Hey there, time traveller!
This article was published 6/2/2014 (1231 days ago), so information in it may no longer be current.
When Kaileea Brooks’ husband woke up yesterday morning and asked where their vehicles were, she thought he was joking.
But when she peered out of the window of her 13th Street home, the couple’s three vehicles — including a late-model sports car — weren’t where they were parked the night before.
As of Thursday afternoon, Brooks was able to pick up the vehicles from impound, however the couple’s Chevrolet Camaro was scratched on the rear bumper as a result of the towing, she said.
"So not only did they tow my cars, they damaged one of them," Brooks said.

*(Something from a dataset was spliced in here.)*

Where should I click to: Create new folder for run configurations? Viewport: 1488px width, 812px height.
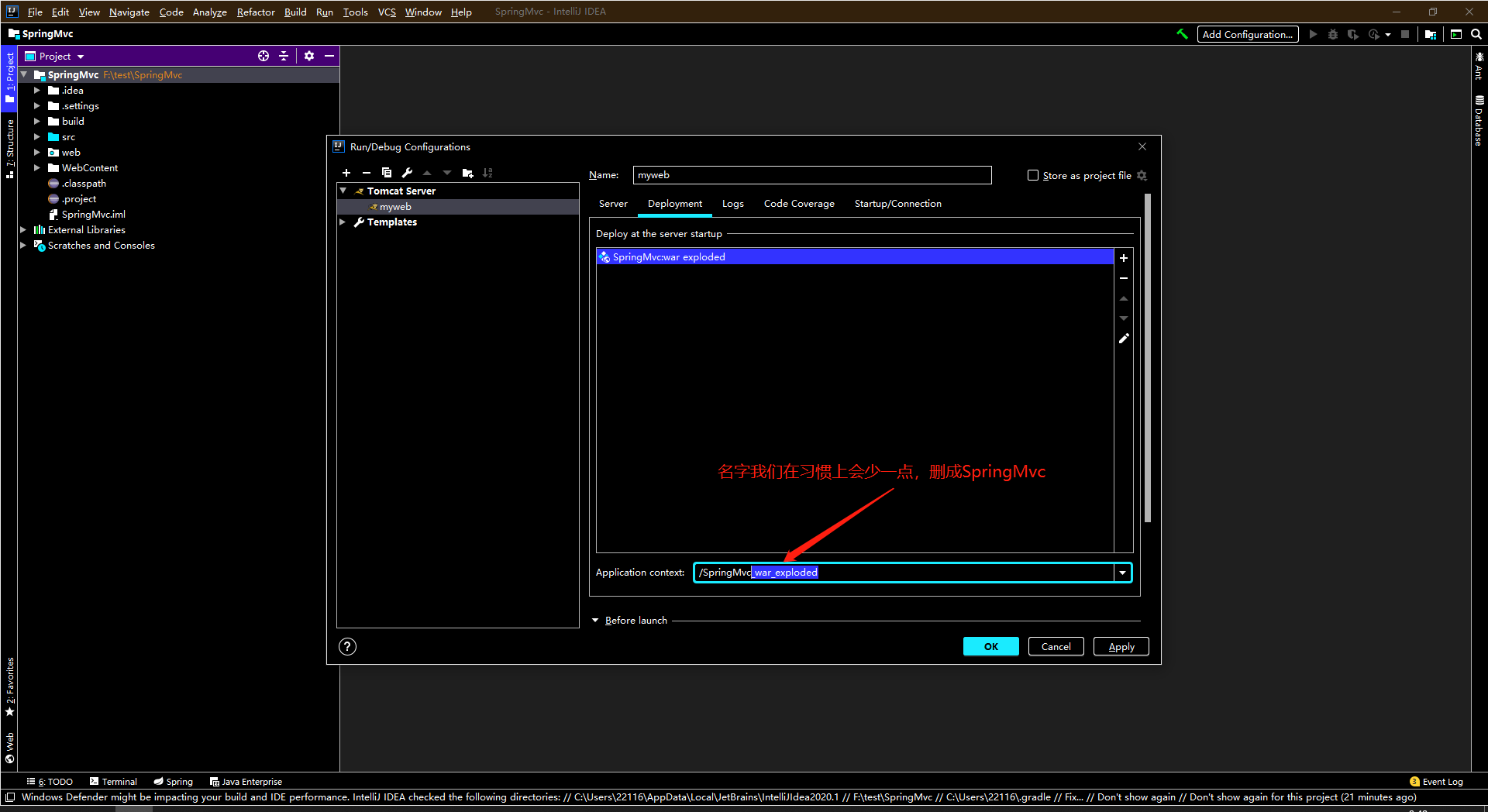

According to city police, there were eight vehicles towed from along 13th Street on Wednesday night as snow clearing operations were stymied. In a media release, they reminded people to watch for snow removal signs in their area, and suggest that people park in alternate locations during snow clearing.
"There was no signage anywhere where we were parked," Brooks said.

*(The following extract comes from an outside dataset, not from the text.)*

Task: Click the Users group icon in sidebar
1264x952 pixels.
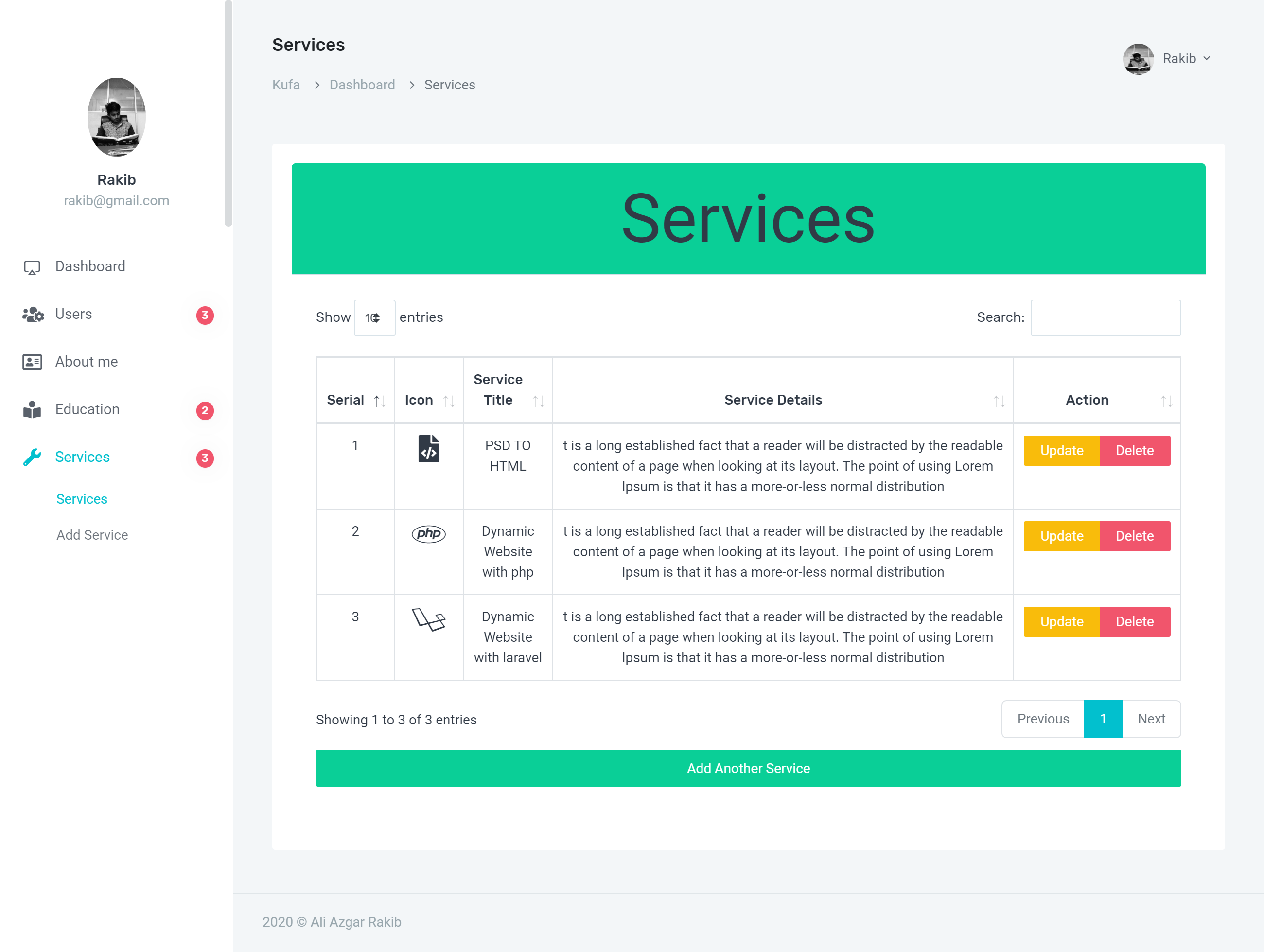Action: tap(33, 315)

She said she got home at around 9:30 p.m. on Wednesday, parked on the street as she normally does and awoke the next morning to realize her vehicles had been hauled away.
"All three vehicles were gone," she said.

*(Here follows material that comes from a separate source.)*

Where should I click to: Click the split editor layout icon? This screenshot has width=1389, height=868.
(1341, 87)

"About half a block down each way, there were ‘No Parking’ signs in two different people’s yards, not on the snowbank, but in someone’s yard."
She claims it was impossible to see the sandwich-board-style temporary "No Parking" signs since they were so far away from the road.
"There was no possible way we could have seen that," she said.
She said the couple is now in the hole $511 after parking tickets and towing charges which they will fight, along with the bumper damage Brooks claims was as a result of the towing.
Brandon Police Service Sgt. Mike Pelechaty said the city crews attempt to find the owners of the vehicles before hauling them off and towing is the last resort.
He also said it’s an officer’s discretion whether to tow, ticket, or both, "depending on the circumstance."
Pelechaty said that it’s possible the "No Parking" sign could have been moved by snow crews or moved by a passing pedestrian, "which does happen, there is an argument there."
"Of course, the registered owner doesn’t have a crystal ball," he said.
According to a City of Brandon bylaw, parking restrictions have to be announced in newspapers and broadcast media at least six hours before the prohibition begins "if feasible" and signs may be placed on affected streets by 5 p.m. on the previous day and 12 hours before the ban starts.
The bylaw also says there should be a minimum of four signs per block, two per side.